Une fois de plus, les deux parties étaient au bord du gouffre et les têtes plus fraîches l’emportaient. Hornby se retira, mais les deux camps construisirent leurs forces au cours des semaines suivantes, jusqu’à ce qu’il y ait des centaines de soldats américains à San Juan et plus de 2 000 marins britanniques à bord de navires. Pendant ce temps, les colonies de l’île s’étaient développées pour inclure plus d’une groggerie et des cabanes apportées d’un camp abandonné dans la baie de Bellingham, où les soldats pouvaient trouver du whisky et des femmes. Des civils de Victoria se sont également rendus sur l’île pour regarder le conflit se dérouler.

Lorsque les dirigeants des deux camps ont entendu parler de ce qui se passait, ils ont immédiatement décidé de désamorcer le conflit. À l’automne, les deux parties avaient convenu de réduire leurs forces, jusqu’à ce qu’il n’y ait qu’une seule compagnie de soldats américains sur l’île et un navire britannique au large des côtes. En mars, les deux pays ont convenu d’occuper conjointement l’île, avec un camp américain d’un côté et un camp britannique de l’autre.

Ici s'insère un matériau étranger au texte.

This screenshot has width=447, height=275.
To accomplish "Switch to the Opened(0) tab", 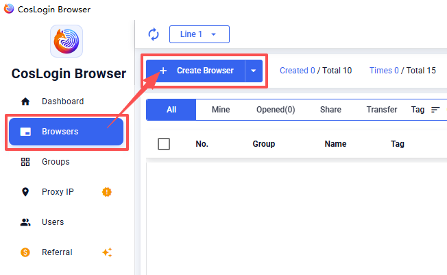I will coord(276,110).
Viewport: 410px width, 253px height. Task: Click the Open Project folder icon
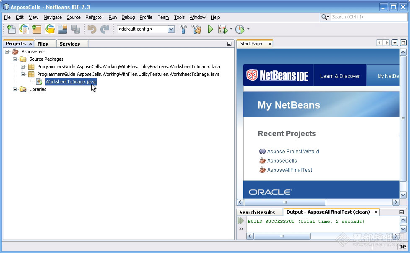click(x=62, y=29)
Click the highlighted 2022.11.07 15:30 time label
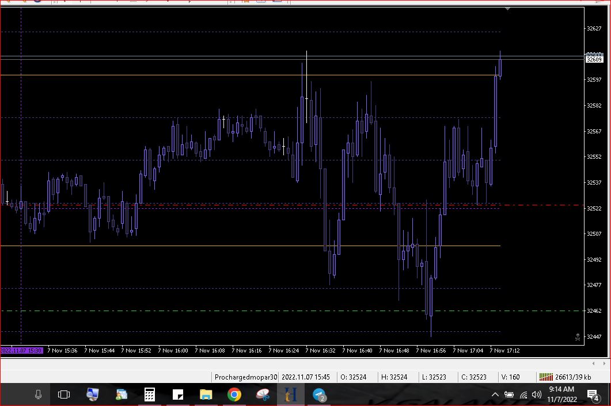 click(x=21, y=350)
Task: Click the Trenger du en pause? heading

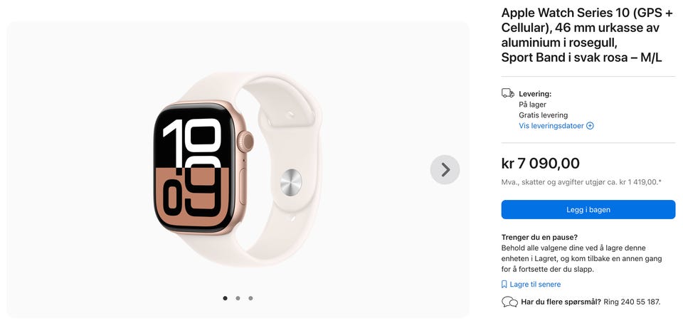Action: [x=539, y=238]

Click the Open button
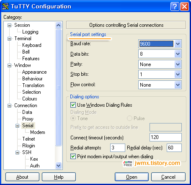click(132, 177)
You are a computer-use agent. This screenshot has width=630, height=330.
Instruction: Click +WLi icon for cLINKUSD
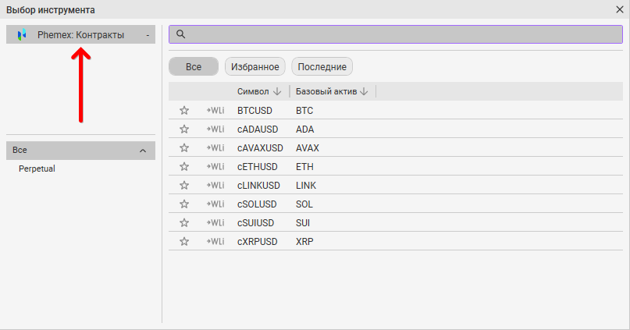click(215, 186)
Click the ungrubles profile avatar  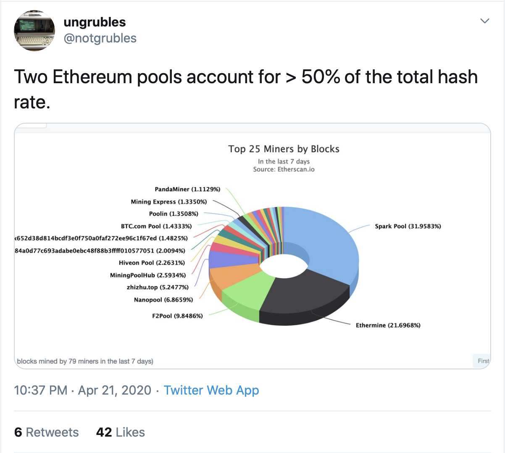click(34, 31)
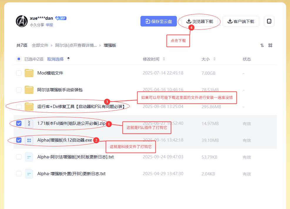Image resolution: width=290 pixels, height=209 pixels.
Task: Sort by 大小 column arrows
Action: point(214,59)
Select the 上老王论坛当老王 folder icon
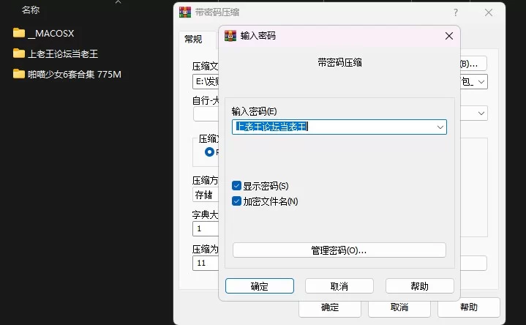 (19, 53)
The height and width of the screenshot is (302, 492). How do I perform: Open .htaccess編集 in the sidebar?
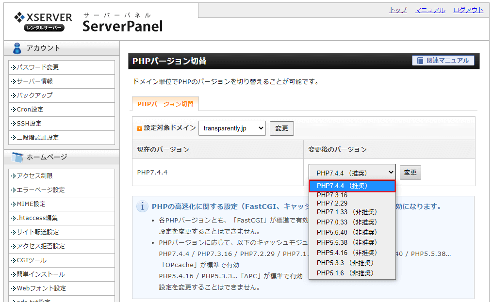click(x=37, y=218)
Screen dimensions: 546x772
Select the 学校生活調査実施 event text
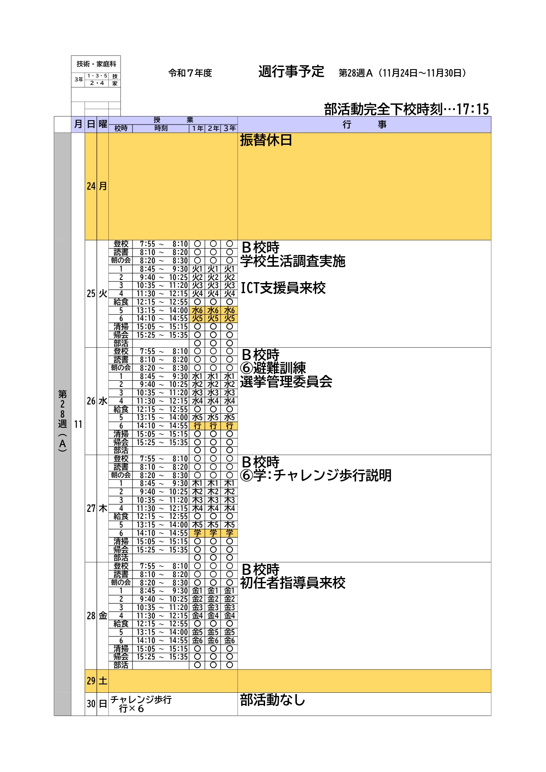(x=292, y=261)
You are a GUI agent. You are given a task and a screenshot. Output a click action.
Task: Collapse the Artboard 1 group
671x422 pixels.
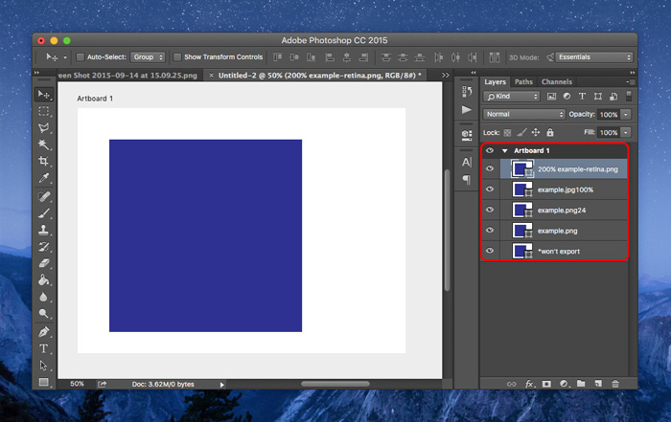pos(504,150)
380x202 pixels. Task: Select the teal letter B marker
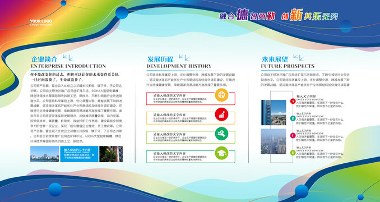[x=293, y=118]

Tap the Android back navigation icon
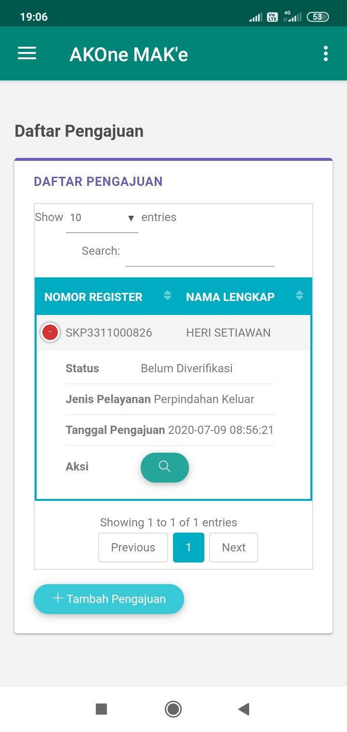[244, 709]
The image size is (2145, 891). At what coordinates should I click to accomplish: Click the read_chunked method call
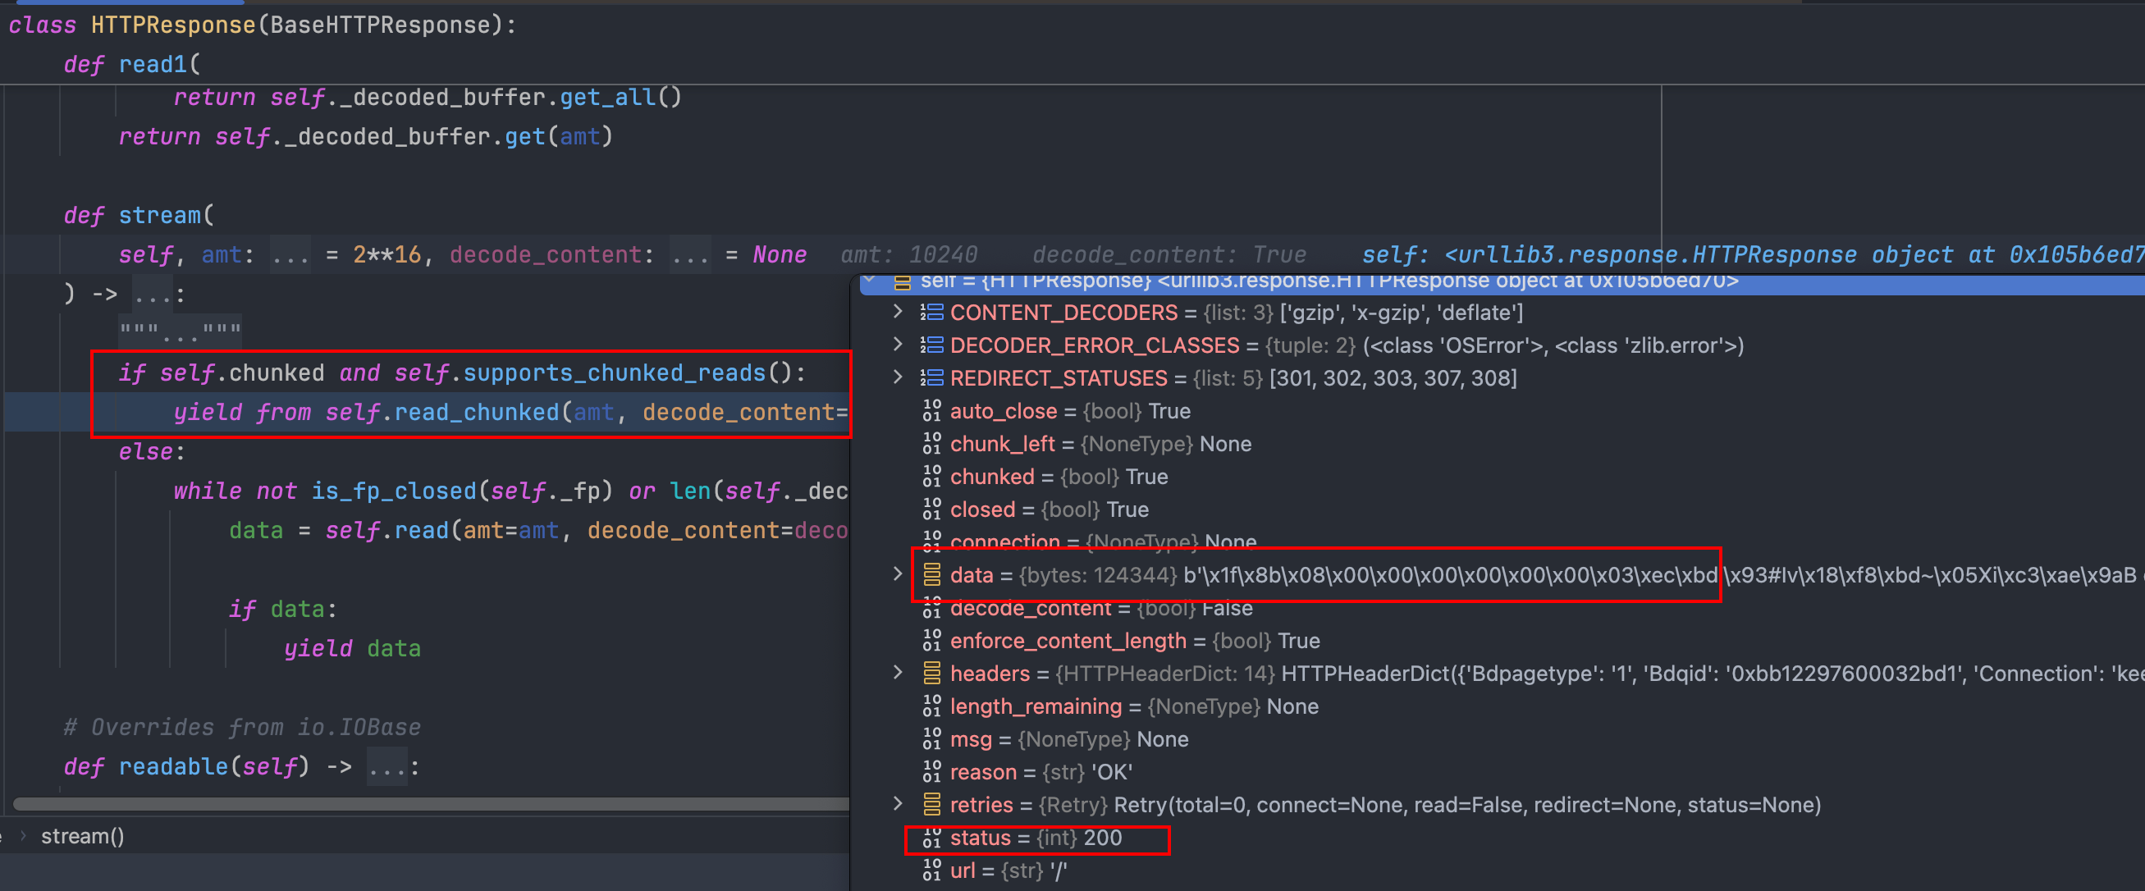pos(476,412)
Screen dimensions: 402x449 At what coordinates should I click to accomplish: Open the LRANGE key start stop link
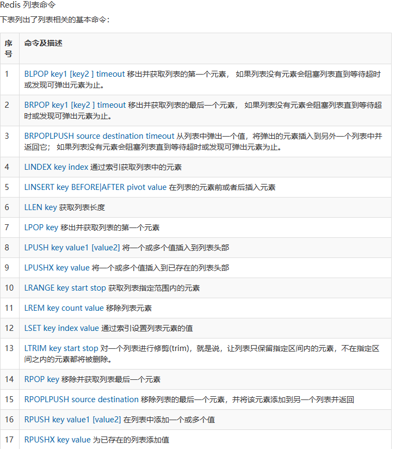(65, 288)
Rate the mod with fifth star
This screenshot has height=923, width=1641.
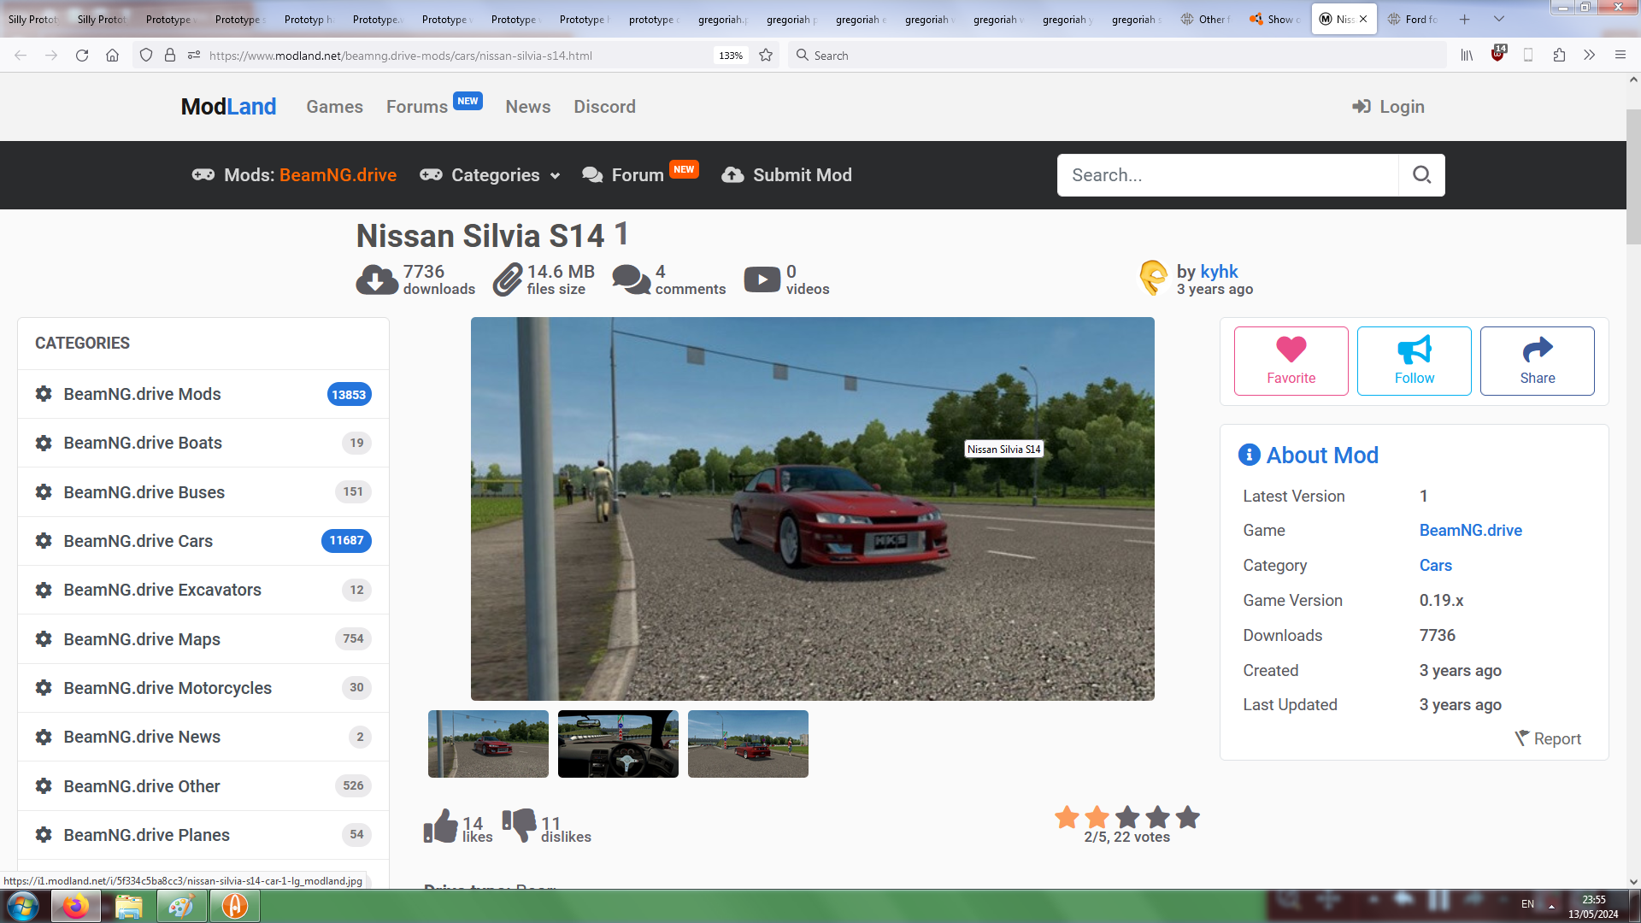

C’était la situation pour les 12 années suivantes. En 1871, quelques années après que William Gladstone est devenu Premier ministre d’Angleterre, les pays ont convenu de trancher leurs différends fonciers restants par arbitrage. Tous deux ont plaidé leur cause devant une commission nommée par le Kaiser Guillaume Ier d’Allemagne. L’année suivante, le conflit a finalement été résolu. La frontière passerait par le détroit de Haro et l’île de San Juan serait américaine. En fin de compte, la seule vie qui a été perdue était celle du cochon affamé qui a donné son nom à la guerre.